[Required action] Drop the pictures; give again exactly the lines from the one holding "This screenshot has" through the end of the data.

Records excerpted from a collection:
* * * *
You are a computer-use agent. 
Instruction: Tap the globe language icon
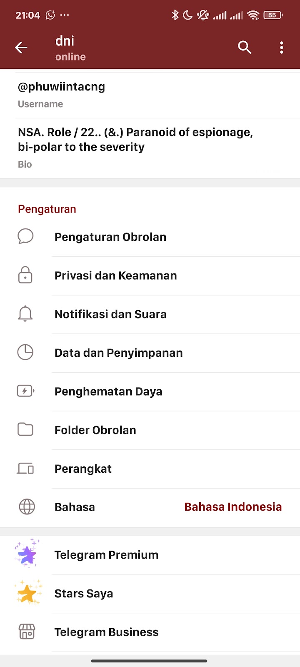(x=27, y=507)
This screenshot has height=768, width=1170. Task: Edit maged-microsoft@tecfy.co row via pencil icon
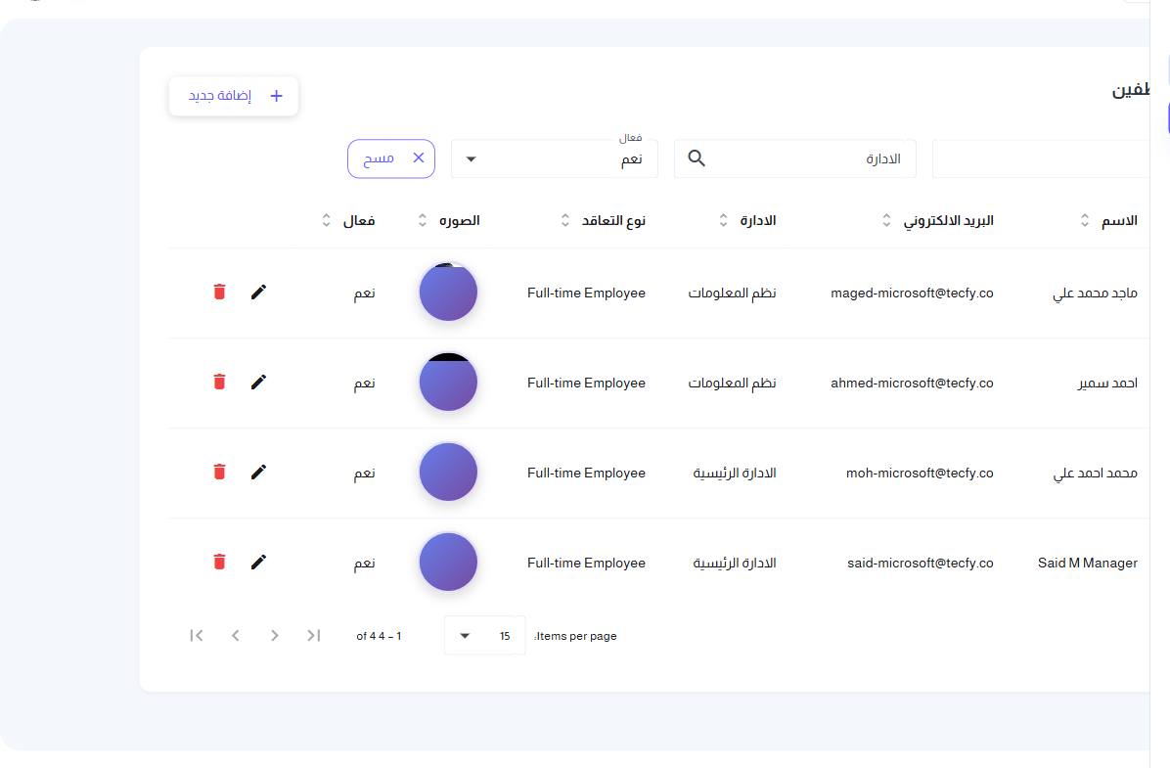[258, 292]
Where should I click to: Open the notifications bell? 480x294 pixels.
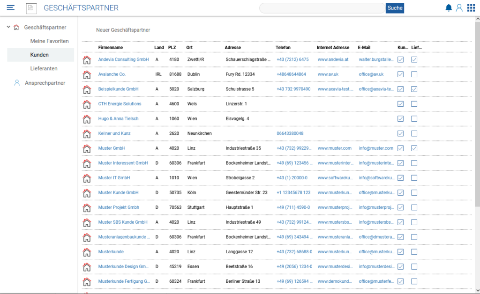click(x=449, y=7)
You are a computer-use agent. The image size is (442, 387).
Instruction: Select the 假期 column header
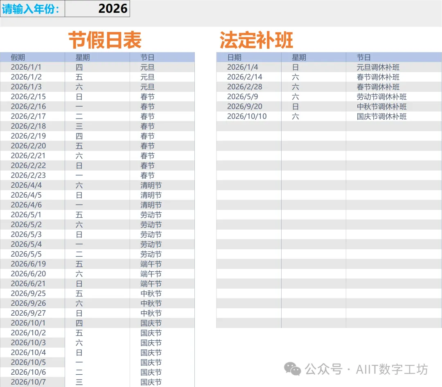click(x=18, y=57)
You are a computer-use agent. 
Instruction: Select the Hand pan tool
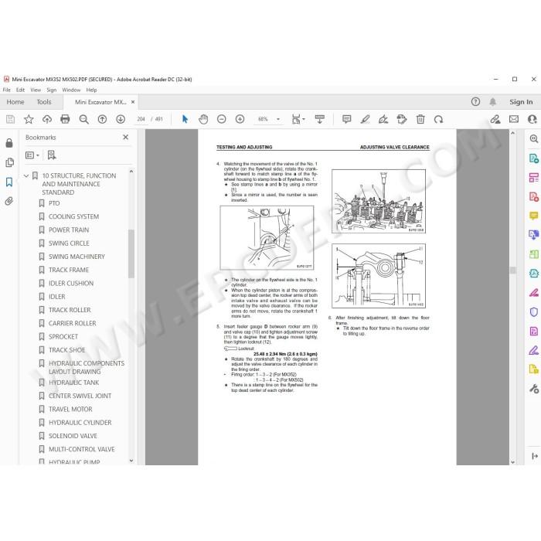point(203,119)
* * * *
[Answer space]
This screenshot has height=768, width=1170. Task: Edit maged-microsoft@tecfy.co row via pencil icon
[258, 292]
Where should I click to: Open the notifications bell? 480x294 pixels.
click(x=449, y=7)
You are a computer-use agent. The image size is (442, 387).
Instruction: Select the 假期 column header
click(x=18, y=57)
You are a computer-use agent. 
Instruction: Select the Hand pan tool
point(203,119)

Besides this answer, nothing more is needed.